Every line of the records below that has the word "green" should be copied.

=== Begin Enclosure ===

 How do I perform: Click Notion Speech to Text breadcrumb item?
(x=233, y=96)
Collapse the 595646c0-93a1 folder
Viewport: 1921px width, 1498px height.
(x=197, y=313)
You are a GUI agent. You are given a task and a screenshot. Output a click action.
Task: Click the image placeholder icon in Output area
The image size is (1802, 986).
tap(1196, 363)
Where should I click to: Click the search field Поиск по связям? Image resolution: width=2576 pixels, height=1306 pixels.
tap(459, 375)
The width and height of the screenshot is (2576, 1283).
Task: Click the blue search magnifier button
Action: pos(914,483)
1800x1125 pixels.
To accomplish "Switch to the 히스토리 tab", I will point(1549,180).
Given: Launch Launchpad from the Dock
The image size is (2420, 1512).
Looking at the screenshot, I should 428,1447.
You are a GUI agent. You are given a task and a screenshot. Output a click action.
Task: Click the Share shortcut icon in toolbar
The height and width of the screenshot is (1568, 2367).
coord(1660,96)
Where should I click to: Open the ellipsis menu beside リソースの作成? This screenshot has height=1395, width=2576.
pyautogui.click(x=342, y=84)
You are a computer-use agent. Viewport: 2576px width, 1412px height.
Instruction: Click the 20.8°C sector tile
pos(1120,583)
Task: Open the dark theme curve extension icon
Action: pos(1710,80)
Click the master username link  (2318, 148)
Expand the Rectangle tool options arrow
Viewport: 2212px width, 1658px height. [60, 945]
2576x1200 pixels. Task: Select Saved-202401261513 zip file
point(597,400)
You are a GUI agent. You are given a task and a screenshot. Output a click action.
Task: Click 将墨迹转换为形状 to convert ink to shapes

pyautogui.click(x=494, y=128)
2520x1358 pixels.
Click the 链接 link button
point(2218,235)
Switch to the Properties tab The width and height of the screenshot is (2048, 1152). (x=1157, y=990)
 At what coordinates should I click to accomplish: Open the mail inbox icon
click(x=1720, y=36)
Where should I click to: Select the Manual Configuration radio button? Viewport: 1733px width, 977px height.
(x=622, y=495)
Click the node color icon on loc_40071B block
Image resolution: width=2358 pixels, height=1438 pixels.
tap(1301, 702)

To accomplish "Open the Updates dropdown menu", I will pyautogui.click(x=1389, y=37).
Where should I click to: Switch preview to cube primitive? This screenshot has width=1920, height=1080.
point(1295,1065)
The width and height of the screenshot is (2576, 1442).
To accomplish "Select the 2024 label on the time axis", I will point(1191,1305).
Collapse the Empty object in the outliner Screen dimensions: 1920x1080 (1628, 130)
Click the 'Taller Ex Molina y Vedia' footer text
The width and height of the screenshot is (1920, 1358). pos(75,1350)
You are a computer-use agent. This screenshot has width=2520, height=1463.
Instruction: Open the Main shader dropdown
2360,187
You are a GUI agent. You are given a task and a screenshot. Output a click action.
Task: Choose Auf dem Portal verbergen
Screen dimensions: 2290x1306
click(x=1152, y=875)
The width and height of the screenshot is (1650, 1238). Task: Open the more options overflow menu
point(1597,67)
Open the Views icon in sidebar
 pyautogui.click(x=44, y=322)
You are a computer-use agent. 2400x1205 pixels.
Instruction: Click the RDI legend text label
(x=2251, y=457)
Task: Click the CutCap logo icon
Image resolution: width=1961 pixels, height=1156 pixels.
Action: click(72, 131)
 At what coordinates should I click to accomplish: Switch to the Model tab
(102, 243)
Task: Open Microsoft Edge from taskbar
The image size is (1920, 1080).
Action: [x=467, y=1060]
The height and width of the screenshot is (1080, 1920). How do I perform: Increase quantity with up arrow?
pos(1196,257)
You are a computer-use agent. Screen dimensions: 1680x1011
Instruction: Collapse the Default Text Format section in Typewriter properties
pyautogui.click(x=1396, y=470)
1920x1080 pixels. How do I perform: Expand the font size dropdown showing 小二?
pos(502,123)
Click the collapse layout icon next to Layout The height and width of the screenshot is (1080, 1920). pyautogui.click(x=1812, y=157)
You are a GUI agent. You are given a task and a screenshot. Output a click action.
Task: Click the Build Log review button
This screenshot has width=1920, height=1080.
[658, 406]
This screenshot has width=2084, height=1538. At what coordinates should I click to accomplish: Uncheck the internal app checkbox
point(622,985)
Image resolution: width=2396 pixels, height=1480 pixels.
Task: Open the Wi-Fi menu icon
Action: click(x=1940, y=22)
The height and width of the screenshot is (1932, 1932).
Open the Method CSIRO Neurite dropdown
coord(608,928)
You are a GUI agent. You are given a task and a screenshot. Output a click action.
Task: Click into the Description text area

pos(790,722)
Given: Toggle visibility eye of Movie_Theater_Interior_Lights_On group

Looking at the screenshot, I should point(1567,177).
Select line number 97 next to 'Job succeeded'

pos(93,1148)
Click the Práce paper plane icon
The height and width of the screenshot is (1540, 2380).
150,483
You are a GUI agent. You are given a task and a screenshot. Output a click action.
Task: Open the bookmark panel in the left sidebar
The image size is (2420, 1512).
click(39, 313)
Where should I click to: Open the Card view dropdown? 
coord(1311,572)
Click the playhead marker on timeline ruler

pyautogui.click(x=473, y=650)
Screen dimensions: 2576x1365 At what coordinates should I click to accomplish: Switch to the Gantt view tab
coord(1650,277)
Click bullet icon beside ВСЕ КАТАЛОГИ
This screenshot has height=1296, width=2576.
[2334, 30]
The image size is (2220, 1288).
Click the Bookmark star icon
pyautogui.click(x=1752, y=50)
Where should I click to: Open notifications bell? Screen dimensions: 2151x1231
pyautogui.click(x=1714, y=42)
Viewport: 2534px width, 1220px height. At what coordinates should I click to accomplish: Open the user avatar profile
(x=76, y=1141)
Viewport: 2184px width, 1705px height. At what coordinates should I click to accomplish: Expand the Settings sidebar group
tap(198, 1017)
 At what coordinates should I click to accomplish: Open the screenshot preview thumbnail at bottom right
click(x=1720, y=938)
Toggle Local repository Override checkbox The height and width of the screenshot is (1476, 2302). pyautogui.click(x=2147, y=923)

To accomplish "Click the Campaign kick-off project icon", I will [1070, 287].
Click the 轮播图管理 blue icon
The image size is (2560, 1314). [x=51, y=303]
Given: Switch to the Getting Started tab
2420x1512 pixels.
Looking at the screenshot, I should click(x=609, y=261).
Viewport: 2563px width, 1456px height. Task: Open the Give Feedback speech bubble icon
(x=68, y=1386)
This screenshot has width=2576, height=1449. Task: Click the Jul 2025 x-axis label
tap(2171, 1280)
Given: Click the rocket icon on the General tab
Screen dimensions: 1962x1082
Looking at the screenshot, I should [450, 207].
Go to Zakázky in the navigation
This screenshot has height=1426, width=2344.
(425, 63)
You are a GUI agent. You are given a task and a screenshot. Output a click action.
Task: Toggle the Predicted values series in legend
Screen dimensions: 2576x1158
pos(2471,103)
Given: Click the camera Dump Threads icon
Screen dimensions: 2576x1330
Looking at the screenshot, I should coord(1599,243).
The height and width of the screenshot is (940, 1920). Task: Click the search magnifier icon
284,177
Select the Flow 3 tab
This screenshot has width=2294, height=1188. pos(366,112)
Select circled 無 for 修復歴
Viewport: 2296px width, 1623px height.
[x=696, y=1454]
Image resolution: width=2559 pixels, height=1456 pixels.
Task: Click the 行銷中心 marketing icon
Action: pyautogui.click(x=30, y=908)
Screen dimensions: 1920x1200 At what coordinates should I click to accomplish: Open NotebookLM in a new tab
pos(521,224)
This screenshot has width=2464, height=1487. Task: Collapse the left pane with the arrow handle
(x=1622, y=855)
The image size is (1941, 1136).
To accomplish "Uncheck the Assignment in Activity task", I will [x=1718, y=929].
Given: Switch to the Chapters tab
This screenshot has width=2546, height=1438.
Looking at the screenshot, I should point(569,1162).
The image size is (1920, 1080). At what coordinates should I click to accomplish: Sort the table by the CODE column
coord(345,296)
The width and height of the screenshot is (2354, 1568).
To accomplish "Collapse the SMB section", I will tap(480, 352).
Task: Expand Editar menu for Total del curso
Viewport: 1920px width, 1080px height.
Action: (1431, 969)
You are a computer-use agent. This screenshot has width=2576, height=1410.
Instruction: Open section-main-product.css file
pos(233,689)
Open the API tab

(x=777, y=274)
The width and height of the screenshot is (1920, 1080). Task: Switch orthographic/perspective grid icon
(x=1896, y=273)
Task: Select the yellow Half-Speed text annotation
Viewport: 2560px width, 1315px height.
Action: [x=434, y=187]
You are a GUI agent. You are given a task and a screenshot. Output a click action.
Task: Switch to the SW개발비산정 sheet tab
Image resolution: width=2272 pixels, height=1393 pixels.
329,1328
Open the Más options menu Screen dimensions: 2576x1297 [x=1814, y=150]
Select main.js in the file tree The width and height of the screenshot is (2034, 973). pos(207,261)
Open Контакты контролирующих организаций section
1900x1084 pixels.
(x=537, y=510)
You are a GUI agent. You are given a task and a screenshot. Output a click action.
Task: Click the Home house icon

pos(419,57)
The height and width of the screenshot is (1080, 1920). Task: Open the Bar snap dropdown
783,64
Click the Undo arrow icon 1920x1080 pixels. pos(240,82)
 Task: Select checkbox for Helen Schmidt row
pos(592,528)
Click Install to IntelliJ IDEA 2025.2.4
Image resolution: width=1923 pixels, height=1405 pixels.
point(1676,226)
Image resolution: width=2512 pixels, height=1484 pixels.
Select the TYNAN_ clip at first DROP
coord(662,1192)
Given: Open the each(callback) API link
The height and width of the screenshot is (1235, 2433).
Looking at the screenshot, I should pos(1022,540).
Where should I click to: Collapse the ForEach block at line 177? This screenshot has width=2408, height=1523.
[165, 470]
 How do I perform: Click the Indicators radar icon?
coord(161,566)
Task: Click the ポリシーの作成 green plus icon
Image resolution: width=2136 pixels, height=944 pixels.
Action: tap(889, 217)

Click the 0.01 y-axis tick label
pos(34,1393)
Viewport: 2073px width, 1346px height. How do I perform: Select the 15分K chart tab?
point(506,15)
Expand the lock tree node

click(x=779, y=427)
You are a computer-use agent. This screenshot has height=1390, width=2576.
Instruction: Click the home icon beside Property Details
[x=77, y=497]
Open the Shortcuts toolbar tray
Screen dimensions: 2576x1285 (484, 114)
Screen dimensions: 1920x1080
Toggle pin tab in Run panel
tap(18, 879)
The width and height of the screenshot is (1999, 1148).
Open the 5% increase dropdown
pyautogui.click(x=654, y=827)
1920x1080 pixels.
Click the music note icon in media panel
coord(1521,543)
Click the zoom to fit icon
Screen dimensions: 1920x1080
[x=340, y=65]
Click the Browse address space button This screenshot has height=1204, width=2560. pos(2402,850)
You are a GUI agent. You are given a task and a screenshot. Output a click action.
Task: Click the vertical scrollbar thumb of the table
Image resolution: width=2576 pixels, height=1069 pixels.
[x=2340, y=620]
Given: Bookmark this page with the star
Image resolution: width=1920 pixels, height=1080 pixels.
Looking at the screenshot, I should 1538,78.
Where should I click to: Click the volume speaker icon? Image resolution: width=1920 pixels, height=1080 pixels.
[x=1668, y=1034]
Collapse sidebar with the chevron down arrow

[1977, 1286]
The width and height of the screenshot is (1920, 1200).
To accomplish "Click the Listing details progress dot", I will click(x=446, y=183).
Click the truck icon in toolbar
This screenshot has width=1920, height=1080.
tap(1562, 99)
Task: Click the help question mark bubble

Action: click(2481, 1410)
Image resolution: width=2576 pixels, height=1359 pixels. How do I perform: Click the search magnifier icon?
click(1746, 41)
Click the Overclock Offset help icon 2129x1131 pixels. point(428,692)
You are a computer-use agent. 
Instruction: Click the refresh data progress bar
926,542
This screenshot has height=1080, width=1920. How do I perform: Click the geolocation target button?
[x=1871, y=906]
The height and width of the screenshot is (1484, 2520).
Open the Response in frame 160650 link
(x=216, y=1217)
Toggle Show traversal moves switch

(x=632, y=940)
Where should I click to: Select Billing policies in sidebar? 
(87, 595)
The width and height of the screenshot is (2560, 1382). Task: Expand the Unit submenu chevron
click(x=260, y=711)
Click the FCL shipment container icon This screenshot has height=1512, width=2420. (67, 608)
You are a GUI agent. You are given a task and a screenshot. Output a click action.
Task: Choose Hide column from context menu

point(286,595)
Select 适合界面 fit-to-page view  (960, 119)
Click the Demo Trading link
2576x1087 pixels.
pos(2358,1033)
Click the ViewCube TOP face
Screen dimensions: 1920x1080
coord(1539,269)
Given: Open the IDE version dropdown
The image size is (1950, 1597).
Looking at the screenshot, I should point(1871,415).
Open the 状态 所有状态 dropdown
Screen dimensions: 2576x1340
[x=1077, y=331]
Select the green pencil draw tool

=== End Enclosure ===

Result of this task:
Task: Click the ポリシーの作成 green plus icon
Select the green pencil draw tool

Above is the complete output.